A Brief Overview of Robots.txt
Robots.txt is a standard (formally known as the robots exclusion standard
) used by website to communicate to web crawlers.
Typically, these crawlers or bots are trying to populate search engine content, determining which pages exist on the internet, what other pages they link to, and so on.
To avoid having irrelevant or unwanted content show up in search results, website owners use robots.txt
files to tell the web crawlers what to ignore. For example, login pages typically aren’t good search result candidates, so those might be included in a robots.txt
file.
Robots.txt is now the focus of SEO (search engine optimization) folks and not just DevOps. This is done to minimize low-relevancy pages from showing up in search results, allegedly raising the overall view of the website in the eyes of the search engine.

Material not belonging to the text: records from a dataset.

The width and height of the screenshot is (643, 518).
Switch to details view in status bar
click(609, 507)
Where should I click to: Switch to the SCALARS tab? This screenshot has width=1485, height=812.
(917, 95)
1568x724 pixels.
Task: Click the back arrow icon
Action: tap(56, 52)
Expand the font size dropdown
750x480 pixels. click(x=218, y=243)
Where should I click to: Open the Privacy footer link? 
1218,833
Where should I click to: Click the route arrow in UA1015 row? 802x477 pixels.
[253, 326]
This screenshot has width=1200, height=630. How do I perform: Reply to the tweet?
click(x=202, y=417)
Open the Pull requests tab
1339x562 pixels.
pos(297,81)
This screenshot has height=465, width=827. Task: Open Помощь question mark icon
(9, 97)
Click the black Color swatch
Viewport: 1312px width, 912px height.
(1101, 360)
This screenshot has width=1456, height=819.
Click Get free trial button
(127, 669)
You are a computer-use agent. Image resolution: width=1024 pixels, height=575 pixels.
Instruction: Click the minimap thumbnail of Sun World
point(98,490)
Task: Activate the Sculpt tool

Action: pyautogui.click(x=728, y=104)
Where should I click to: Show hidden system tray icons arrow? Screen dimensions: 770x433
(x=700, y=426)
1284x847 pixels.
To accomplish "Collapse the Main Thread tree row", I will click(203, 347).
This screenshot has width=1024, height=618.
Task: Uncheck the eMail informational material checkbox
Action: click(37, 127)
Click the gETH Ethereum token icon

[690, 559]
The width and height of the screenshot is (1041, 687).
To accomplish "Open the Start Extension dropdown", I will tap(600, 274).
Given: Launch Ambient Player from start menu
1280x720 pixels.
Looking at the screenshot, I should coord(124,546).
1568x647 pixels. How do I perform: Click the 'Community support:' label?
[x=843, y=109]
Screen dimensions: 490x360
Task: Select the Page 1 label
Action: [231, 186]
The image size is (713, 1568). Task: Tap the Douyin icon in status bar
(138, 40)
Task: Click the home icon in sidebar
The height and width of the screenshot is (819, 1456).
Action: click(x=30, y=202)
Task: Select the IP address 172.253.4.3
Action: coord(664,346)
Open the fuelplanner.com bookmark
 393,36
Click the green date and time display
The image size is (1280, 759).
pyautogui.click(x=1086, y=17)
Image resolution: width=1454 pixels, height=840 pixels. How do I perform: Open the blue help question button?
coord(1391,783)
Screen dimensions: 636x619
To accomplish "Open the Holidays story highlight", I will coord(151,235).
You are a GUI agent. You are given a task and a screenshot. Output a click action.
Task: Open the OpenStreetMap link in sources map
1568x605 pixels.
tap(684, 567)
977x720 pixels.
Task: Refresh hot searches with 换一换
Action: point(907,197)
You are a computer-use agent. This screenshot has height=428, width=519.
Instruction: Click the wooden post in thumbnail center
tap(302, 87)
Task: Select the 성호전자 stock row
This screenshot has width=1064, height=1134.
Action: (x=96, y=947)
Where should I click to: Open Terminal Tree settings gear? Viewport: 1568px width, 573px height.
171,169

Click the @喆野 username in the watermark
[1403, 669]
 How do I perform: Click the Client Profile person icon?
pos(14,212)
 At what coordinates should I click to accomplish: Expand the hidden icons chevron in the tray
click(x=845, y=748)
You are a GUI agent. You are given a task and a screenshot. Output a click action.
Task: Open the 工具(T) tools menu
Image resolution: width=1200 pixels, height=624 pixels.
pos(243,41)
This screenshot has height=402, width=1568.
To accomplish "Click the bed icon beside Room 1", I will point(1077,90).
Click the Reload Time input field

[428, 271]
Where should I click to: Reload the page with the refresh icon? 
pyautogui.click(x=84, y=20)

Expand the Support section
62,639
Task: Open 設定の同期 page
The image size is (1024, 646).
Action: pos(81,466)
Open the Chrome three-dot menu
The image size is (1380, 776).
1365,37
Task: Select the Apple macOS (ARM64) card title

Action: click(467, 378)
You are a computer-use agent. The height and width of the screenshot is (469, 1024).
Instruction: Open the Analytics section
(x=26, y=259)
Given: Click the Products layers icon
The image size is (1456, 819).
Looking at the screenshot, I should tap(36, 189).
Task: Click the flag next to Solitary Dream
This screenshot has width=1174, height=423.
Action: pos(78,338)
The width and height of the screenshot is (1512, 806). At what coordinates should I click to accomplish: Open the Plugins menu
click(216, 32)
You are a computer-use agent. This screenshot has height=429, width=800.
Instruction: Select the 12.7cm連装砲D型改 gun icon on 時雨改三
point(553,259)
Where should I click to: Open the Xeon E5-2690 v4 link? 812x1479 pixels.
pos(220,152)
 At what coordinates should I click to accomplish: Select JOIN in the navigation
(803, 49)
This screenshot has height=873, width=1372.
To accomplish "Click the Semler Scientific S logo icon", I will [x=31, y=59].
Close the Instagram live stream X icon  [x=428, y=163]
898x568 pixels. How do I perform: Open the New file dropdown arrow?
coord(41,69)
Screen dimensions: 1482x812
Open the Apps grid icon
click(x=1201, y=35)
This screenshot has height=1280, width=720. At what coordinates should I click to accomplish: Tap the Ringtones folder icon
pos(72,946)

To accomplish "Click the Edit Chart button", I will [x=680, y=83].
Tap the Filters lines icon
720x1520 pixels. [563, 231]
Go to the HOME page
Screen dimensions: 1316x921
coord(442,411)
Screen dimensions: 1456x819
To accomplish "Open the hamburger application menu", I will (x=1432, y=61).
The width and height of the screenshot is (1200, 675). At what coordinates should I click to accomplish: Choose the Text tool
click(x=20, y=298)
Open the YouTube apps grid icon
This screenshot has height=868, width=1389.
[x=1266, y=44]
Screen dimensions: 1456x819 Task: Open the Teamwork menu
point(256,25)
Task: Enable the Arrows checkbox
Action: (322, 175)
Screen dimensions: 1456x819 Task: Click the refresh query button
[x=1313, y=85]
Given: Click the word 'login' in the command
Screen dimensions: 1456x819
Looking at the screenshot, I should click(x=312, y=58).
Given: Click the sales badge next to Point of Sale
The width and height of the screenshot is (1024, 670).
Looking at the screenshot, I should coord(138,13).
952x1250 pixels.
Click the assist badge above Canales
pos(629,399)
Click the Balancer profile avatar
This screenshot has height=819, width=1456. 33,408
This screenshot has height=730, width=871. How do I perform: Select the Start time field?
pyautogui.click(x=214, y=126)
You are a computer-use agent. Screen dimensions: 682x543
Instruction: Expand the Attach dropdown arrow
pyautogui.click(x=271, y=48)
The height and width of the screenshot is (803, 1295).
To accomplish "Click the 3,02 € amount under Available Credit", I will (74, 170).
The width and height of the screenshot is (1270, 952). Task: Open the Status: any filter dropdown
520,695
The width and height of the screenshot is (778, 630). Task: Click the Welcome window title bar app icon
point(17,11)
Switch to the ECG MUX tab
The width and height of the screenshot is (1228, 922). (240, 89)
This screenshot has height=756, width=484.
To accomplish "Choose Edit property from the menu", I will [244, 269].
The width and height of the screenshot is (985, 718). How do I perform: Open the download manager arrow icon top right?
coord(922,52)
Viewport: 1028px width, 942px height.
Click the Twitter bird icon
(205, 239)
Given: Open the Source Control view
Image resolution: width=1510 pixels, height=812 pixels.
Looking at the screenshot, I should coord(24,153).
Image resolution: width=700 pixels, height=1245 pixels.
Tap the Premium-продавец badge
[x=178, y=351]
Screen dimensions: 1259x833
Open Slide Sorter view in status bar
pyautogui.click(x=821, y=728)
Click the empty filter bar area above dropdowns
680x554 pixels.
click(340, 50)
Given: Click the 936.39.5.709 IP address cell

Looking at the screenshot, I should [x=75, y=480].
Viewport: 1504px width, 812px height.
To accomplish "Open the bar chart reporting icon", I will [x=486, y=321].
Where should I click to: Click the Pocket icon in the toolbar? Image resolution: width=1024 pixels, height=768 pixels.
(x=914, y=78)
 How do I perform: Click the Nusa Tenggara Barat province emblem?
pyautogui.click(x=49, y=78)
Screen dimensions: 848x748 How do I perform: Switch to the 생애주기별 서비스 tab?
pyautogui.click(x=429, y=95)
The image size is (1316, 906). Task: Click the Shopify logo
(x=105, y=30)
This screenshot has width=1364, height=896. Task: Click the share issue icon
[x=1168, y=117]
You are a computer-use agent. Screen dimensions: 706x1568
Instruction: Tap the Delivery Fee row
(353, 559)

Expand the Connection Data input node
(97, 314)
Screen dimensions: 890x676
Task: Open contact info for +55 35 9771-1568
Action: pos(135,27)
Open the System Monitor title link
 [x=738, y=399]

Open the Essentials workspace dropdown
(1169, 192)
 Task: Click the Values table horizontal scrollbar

You should also be aware that some web CMSes autogenerate robots.txt files, so the presence of robots.txt
rules might be the result of manual entries, SEO tactics, and/or autogenerated output.
How Robots.txt Rules Work
The basic format of a robots.txt
rule is as follows:
User-agent: [user-agent string]
Disallow: [URL string of file or directory not to be crawled]
For example:
User-agent: Googlebot
Disallow: /secretDirectory/
The disallow strings can be stacked to disallow multiple files or directories for a given bot or crawler:
User-agent: Googlebot
Disallow: /secretDirectory/
Disallow: /moreSecrets/
Disallow: /passwords.txt
The same is true of user-agents:
User-agent: Googlebot
User-agent: Otherbot
Disallow: /noBotsAllowed/
A robots.txt file can also include an Allow
, for example, the following rule would allow Googlebot to crawl the whole site:
User-agent: Googlebot
Allow: /
The rule can also include an optional crawl-delay
which specifies in milliseconds how long a bot must wait before crawling.
A robots.txt
file can include as many groups of these rules as desired, and may also include a sitemap XML file.
Robots.txt and Security
Many beginner CTF challenges use robots.txt as a challenge idea, or as a stepping stone to finding another part of the website. This is because often times, webmasters mistake robots.txt as a security feature.
This is not only true of humans (who might see the listed files and directories and check them out), but some bots are programmed to ignore these listings, or even focus specifically on these robots.txt rules to find sensitive website contents and scan them for vulnerabilities.
One way around this (for website owners) is to hide sensitive files within a directory, turn directory listing off, then only list that directory in the robots.txt
file (not the individual files).
Many scanners, including Nikto, check robots.txt
for interesting values.
Conclusion
If you are a security practitioner, always check robots.txt
to help identify interesting pages and directories, and to help identify the site’s tech stack (if the file is autogenerated).
If you are a developer or work in DevOps, do not mistake robots.txt
for security, as both humans and bots can ignore your wishes! Any sensitive files will need additional security in the form of access control or other restrictions.